Like his father, he doesn’t drink at all, but his friends do. He noticed between drinking, gaming and a sedentary IT work life, his friends were gaining weight. Without commenting about their lifestyle, he started up a walking group for a few of his mates. Much to his surprise they enjoyed the first walk with Kovu leading the way. The group grew larger. Other young men on the fringes of the group wanted to join in. The young men now go to various walking trails and parks around the metro area. He and his friends are looking trimmer. Importantly, he tells me, they talk about all kinds of things when they are walking. They stop and take photographs. They stop and examine nature. All this from a screen device fixated generation. To say I’m dumbfounded is an understatement.
When my son was younger I would wear one of those step counters and try to complete my 10,000 steps a day. He was spending too much time playing video games so I would pay him $1 for every kilometre he walked with me. The kid nearly killed me! He wanted me to exercise all the time. I ended up putting a cap on the weekly earnings!

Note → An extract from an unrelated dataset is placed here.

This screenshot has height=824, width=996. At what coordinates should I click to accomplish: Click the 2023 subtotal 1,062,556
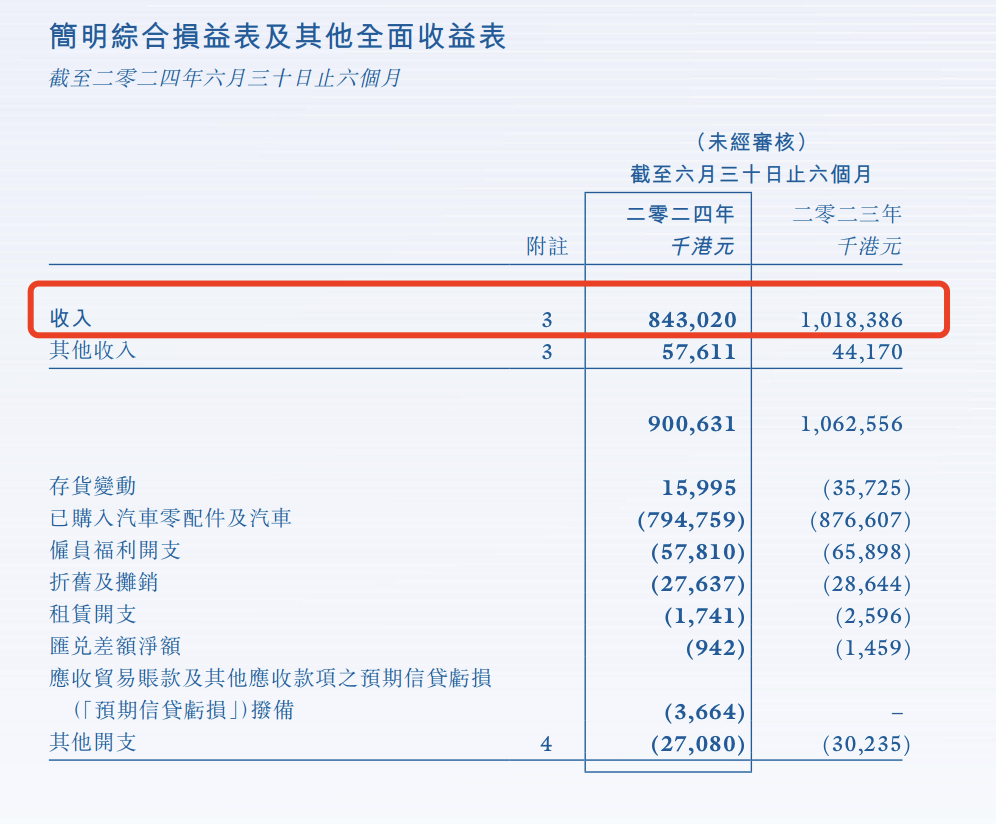[x=851, y=424]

I was recently at a workshop where the presenter, an American academic, talked about the pros and cons of anti-depressants and the current thinking about the role of walking and exercise in the treatment of depression. I’ll exercise caution about my thoughts on this but there is a side to me that shouts, “Yay! at last” this literature has found a place in the mainstream.
I don’t like company when I walk. I prefer silence. I often close my eyes and ‘walk’ through the south west big timber forests for just a few minutes. It makes me tingle. It may not be physical exercise but it is exercise for the mind. We need that too.